_EXERCISE OBJECTIVE_
All of the data should be output character for character, except the pictures.

(Excerpts from a dataset)
- - -
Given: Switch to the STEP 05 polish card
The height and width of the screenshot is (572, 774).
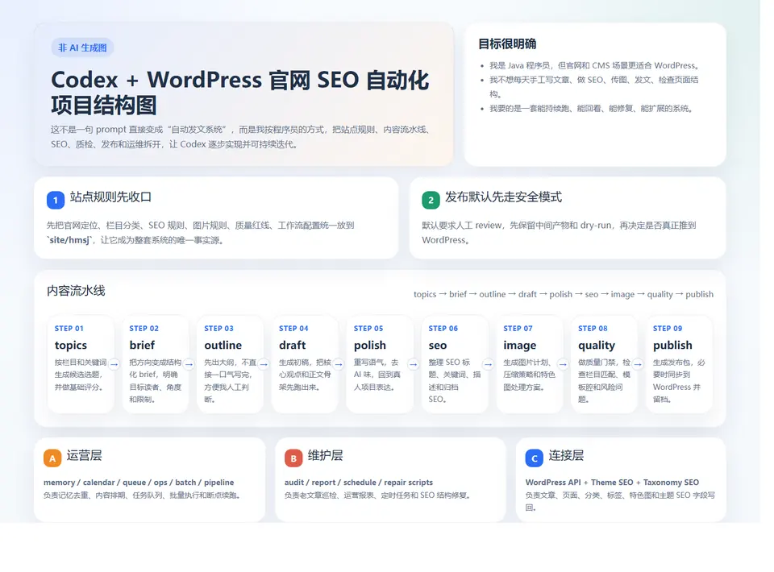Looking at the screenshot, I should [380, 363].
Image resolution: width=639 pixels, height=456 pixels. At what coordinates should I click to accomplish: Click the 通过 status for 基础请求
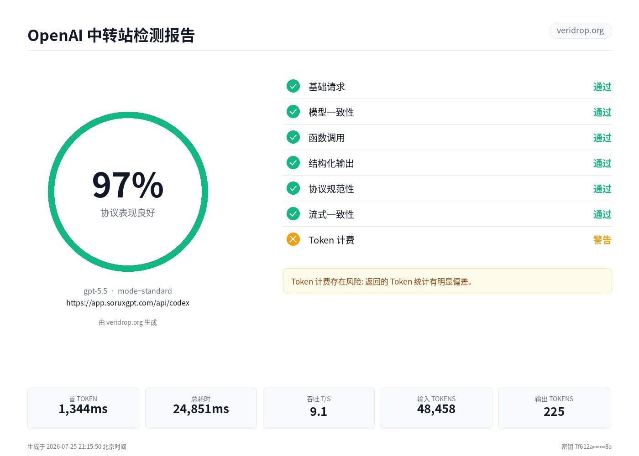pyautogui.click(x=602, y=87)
- - -
_RESPONSE TO THIS EXERCISE_
Given: Switch to the STEP 05 polish card
The height and width of the screenshot is (572, 774).
Looking at the screenshot, I should [380, 363].
Image resolution: width=639 pixels, height=456 pixels. At what coordinates should I click to accomplish: Click the 通过 status for 基础请求
pyautogui.click(x=602, y=87)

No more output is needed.